* [MATERIAL FOR THE TASK]
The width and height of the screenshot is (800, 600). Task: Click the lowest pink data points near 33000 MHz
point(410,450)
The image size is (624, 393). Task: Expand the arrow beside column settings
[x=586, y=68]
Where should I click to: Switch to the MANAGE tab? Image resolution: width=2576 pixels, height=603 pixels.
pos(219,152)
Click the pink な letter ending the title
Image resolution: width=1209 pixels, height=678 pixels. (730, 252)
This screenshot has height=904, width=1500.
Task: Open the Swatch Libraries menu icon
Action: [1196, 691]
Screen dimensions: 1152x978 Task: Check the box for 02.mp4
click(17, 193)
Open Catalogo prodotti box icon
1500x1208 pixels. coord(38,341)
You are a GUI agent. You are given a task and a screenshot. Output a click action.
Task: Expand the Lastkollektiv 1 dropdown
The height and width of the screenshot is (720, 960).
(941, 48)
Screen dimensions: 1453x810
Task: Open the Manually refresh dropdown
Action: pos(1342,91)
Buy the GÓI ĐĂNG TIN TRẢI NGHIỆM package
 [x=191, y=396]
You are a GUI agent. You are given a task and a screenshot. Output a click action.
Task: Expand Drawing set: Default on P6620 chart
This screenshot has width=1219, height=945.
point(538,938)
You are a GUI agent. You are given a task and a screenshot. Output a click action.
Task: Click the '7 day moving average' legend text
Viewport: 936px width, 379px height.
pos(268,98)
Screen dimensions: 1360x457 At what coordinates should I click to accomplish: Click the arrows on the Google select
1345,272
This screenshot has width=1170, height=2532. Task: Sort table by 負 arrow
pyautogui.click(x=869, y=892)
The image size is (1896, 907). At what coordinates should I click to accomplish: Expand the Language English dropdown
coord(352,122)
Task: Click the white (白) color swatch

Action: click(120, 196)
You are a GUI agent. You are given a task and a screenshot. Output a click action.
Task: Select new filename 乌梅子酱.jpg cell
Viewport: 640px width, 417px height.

* [EXERCISE PROMPT] This exercise requires all the entries to be written out again exactly.

* [COMPLETED EXERCISE]
The width and height of the screenshot is (800, 600). Task: Click the lowest pink data points near 33000 MHz
point(410,450)
The image size is (624, 393). Task: Expand the arrow beside column settings
[x=586, y=68]
Where should I click to: Switch to the MANAGE tab? Image resolution: width=2576 pixels, height=603 pixels.
pos(219,152)
Click the pink な letter ending the title
Image resolution: width=1209 pixels, height=678 pixels. (730, 252)
This screenshot has height=904, width=1500.
Task: Open the Swatch Libraries menu icon
Action: [1196, 691]
Screen dimensions: 1152x978 Task: Check the box for 02.mp4
click(17, 193)
Open Catalogo prodotti box icon
1500x1208 pixels. coord(38,341)
You are a GUI agent. You are given a task and a screenshot. Output a click action.
Task: Expand the Lastkollektiv 1 dropdown
The height and width of the screenshot is (720, 960).
(941, 48)
Screen dimensions: 1453x810
Task: Open the Manually refresh dropdown
Action: pos(1342,91)
Buy the GÓI ĐĂNG TIN TRẢI NGHIỆM package
 [x=191, y=396]
You are a GUI agent. You are given a task and a screenshot. Output a click action.
Task: Expand Drawing set: Default on P6620 chart
This screenshot has width=1219, height=945.
point(538,938)
You are a GUI agent. You are given a task and a screenshot. Output a click action.
Task: Click the '7 day moving average' legend text
Viewport: 936px width, 379px height.
pos(268,98)
Screen dimensions: 1360x457 At what coordinates should I click to accomplish: Click the arrows on the Google select
1345,272
This screenshot has width=1170, height=2532. Task: Sort table by 負 arrow
pyautogui.click(x=869, y=892)
The image size is (1896, 907). At what coordinates should I click to accomplish: Expand the Language English dropdown
coord(352,122)
Task: Click the white (白) color swatch

Action: click(120, 196)
You are a GUI agent. You are given a task and a screenshot. Output a click action.
Task: Select new filename 乌梅子酱.jpg cell
Viewport: 640px width, 417px height.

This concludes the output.